When asked about Environmental Certifications, Hauck explained that “Phase I, II, and III were certified LEED. Phase IV and V are or will be certified Enterprise Green Communities. Phase VI is in design right now and will be Passive House (PHIUS) certified (as well at EGC and other certifications that are prerequisites to Phius) and will be an all-electric building not reliant on fossil fuels”. Enterprise Green Community (EGC) certification is quite difficult to obtain. EGC requires integrative design- buildings do not only have to be energy efficient, but should also be designed with the residents’ needs in mind. Additionally, EGC requires both a pre and post-build submission. Once the EGC-certified building is finished, the project team must submit a post-build submission to ensure that they upheld all of the sustainable features and designs they planned within the building. There is also ongoing data collection about the property even after it is built to make sure that it is being properly maintained.
Ridgeway Phase VI, which will be the transformation of a dilapidated building into a new, affordable senior housing development, is very crucial in that it will be The Community Builder’s first PHIUS (Passive House Institute United States) certified affordable housing in NY State. According to Hauck, “Passive House in general is a performance based building certification which focuses on reduced energy consumption for heating and cooling, which is achieved primarily due to a very tight, well insulated building envelope. Due to the tightness of the envelope, continuous ventilation is required to exhaust stale air and introduce fresh air”.

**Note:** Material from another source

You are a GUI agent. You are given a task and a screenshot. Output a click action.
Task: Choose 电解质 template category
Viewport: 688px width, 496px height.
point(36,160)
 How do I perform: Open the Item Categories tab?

Two incredible environmental consultants of KO2 Consulting, a female-owned environmental consulting company, explained how truly groundbreaking Ridgeway VI truly is. Ozgem Ornektekin, the founder and president of KO2 Consulting, and Ellen Zielinski, KO2 Consulting Vice President, said that with both PHIUS and EGC certifications, Ridgeway VI will take its senior residents’ needs into great consideration. Senior residents are particularly vulnerable to heat and the spread of diseases (such as the Covid-19 pandemic). Passive housing, therefore, ensures that there will be proper, energy efficient ventilation to promote fresh air and healthy circulation throughout the development. Additionally, the Ridgeway VI development, rather than a solar panel roof, will have a solar canopy which goes above the rooftop equipment and maximizes solar potential.

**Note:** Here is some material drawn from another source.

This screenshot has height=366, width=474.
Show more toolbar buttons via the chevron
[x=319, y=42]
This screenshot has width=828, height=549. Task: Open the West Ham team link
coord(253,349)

Ornektekin said, “Passive house is cutting edge of design and construction in any building. Any new construction attempting passive house is going way above and beyond the building code and normal developer expectation.. it is investing in the future”. Zielinski, when speaking of all of the teams who are working on this project, made sure to emphasize the role of the Yonkers transformation plan, which consisted of months of conversation with the Yonkers public to consider their input and needs on upcoming construction projects. “This plan demonstrates that public housing can be reinvisioned. [Ridgeway VI] is the government impetus to start a process of taking leadership, energy, and sustainability and showing that they have an impact in design. Together, we want to transform public housing into something sustainable that would last longterm”.